Im Jahr 1991 – zunächst befristet – eingeführt, um Geld in die deutsche Staatskasse zu spülen, die rund 17 Milliarden DM zur Finanzierung des Zweiten Golfkriegs aufgebracht hatte, und um den Aufbau in Mittel-, Ost- und Südeuropa sowie in den neuen Bundesländern zu unterstützen, war der Solidaritätszuschlag seit 1995 ausschließlich dafür da, den „Aufbau Ost“ zu finanzieren. Denn blühende Landschaften sah man ein halbes Jahrzehnt nach der Wiedervereinigung nicht, und so wurde die einfache Rechnung aufgemacht, dass der reiche Westen den armen Osten unterstützen sollte.
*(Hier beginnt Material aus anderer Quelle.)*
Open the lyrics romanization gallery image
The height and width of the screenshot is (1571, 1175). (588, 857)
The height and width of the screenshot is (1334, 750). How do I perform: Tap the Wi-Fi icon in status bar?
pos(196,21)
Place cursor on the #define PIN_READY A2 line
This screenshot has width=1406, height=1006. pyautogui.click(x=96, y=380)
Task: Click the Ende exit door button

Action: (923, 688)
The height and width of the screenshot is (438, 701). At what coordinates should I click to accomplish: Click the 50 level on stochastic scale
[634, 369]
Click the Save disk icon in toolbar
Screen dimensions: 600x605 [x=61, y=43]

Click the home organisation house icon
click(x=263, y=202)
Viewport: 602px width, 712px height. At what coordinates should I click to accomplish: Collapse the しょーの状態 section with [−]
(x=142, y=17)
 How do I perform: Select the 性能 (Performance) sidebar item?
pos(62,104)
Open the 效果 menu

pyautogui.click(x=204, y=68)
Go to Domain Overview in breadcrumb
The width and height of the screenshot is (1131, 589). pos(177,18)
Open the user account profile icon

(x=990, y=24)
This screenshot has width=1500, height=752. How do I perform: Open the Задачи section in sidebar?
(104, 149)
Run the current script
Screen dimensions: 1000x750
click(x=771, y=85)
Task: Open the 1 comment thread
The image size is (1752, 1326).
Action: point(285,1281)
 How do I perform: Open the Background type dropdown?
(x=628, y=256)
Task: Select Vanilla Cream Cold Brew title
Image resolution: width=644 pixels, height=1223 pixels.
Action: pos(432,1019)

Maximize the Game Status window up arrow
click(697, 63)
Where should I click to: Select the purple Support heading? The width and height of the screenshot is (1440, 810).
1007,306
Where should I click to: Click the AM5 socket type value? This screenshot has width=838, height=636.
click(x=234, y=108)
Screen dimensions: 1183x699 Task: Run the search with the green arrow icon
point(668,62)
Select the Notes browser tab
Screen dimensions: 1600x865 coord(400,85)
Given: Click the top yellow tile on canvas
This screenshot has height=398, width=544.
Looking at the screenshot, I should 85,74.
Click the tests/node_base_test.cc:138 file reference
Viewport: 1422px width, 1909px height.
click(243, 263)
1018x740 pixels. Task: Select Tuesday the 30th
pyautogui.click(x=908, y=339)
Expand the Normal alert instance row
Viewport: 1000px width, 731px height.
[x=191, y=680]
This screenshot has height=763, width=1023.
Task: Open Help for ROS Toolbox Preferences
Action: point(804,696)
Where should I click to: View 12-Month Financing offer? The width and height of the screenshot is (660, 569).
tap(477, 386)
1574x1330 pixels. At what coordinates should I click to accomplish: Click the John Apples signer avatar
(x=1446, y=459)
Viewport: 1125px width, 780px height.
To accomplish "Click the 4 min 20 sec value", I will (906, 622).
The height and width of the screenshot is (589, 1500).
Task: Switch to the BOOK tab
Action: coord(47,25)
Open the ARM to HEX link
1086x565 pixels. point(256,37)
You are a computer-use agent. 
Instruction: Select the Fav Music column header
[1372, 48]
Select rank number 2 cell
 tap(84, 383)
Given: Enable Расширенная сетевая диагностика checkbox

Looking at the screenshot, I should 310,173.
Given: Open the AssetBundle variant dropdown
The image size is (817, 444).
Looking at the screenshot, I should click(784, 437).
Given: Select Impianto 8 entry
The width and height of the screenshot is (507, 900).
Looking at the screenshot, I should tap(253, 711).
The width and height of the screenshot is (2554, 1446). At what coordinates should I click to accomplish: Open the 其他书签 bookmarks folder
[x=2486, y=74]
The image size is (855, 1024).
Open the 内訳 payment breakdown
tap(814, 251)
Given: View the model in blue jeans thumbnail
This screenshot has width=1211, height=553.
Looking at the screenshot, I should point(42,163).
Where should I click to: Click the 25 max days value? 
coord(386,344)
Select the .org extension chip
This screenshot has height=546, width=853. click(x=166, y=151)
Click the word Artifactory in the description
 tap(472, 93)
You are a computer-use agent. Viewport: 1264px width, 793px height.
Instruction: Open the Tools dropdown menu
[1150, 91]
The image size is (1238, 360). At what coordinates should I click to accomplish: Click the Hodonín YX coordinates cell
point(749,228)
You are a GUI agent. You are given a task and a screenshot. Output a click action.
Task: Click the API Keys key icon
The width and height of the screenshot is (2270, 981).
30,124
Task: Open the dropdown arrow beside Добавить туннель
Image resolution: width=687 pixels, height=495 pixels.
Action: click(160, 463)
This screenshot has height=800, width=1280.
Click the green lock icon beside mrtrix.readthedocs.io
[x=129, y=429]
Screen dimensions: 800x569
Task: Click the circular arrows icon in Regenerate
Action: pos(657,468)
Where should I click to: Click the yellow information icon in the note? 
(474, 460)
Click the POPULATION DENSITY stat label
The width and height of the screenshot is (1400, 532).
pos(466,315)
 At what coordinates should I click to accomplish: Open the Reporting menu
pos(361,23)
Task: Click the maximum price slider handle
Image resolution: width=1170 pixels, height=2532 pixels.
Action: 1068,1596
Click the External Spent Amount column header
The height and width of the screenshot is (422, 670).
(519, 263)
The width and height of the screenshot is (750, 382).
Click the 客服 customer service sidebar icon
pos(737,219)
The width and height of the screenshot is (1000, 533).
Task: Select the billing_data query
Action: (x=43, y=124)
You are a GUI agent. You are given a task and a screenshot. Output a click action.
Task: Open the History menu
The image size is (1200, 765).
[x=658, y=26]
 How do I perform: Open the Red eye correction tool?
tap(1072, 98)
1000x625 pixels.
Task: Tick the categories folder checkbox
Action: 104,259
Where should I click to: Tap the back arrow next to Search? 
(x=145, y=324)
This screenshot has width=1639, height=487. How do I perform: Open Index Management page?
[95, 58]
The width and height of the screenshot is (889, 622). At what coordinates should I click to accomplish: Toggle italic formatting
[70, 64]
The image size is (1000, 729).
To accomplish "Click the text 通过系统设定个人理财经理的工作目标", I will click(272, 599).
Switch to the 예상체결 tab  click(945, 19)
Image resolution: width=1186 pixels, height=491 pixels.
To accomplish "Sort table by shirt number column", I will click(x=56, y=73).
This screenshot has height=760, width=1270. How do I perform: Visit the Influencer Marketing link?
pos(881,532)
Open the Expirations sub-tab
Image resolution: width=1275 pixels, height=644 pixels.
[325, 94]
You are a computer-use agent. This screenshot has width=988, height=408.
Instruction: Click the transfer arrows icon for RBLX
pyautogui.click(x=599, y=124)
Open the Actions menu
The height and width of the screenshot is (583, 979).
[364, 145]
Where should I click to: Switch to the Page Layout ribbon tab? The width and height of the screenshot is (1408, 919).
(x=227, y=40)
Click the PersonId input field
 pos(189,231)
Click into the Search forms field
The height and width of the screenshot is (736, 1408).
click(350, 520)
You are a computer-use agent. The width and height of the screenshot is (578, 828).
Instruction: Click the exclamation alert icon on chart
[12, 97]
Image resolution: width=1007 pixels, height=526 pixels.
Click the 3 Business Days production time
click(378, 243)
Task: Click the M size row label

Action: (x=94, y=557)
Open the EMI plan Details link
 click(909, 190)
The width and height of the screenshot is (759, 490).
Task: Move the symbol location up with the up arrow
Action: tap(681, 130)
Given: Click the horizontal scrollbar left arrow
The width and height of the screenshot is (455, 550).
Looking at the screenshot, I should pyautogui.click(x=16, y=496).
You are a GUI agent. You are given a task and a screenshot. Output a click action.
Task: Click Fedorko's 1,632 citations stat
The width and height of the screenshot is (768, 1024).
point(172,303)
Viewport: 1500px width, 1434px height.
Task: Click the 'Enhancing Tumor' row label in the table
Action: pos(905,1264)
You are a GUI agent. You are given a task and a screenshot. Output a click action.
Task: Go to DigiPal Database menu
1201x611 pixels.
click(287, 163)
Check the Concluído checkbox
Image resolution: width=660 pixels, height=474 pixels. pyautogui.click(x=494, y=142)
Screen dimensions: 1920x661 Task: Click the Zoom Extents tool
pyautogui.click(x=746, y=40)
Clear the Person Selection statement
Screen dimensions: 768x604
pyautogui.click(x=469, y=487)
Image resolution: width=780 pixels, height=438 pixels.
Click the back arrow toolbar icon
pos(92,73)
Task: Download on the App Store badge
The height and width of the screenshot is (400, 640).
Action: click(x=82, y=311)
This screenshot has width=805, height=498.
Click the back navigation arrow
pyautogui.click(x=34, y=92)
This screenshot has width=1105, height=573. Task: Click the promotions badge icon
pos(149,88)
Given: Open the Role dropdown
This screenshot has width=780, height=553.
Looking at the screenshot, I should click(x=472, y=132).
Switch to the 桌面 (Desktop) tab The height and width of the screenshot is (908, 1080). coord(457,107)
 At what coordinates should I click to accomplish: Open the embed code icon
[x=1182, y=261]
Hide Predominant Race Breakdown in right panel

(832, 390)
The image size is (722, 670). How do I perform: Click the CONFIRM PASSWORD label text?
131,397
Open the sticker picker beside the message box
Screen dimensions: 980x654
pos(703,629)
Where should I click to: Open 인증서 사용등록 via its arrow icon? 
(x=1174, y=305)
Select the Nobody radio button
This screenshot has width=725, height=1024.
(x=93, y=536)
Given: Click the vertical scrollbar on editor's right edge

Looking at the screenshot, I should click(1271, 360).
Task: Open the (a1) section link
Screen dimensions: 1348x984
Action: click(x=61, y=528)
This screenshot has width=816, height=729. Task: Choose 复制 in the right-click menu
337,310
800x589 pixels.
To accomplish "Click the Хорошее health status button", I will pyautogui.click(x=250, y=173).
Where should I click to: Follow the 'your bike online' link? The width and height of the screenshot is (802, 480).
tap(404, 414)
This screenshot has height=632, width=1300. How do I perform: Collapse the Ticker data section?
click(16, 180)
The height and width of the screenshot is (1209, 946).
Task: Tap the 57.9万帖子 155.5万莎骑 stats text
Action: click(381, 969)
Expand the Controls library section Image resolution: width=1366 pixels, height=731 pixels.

Selten in der Geschichte hat eine Steuer ihren Namen so zu Recht getragen wie der Solidaritätszuschlag: Es ging um Solidarität von Seiten derer, die viel hatten, mit denen, die wenig hatten.

Es ist einfach und nicht sonderlich mutig, auf dem Balkon zu stehen und imaginären Krankenpfleger*innen zuzuklatschen. System­relevante Berufstätige haben herzlich wenig davon, wenn Popstars schmalzige Charity-Songs singen. Kauft eh keiner mehr CDs. Symbolpolitik hat nichts verloren in Corona-Zeiten. Was viele Menschen brauchen, ist bares Geld. Und andere haben genug davon. Das ist gemeint, wenn hier von Umverteilung geredet wird: Eine Steuer, ein Corona-Soli, müsste eingeführt werden, damit die Unterstützung bei denen landet, die sie am nötigsten haben. Und zwar nicht nur für diejenigen Unternehmen, die von der Krise profitieren, wie der ehemalige Leiter der Steuerverwaltung Guy Heintz neulich vorgeschlagen hat. Und damit sind wir wieder beim Thema Mut.

Man wundert sich nicht, dass bisher kein*e Politiker*in eine solche Steuer als mögliche Rettungsmaßnahme in den Ring geworfen hat. Denn solch ein Vorschlag könnte Wähler*innenstimmen kosten. Aber es ist nicht mehr die Zeit, um zu lavieren. Es geht nun darum, schnell und konsequent zu handeln. Die, die im Regen stehen, darf man nicht mit Phrasen abspeisen. Sie brauchen einen Rettungsschirm, und der heißt Geld. Das ist zwar unbequem, und ein Corona-Soli könnte viele erzürnen, aber es wäre ein Zeichen politischen Mutes. Und dieses Zeichen könnte das neue Jahr, nachdem wir nun ein Jahr der Angst erlebt haben, zu einem Jahr des Mutes machen.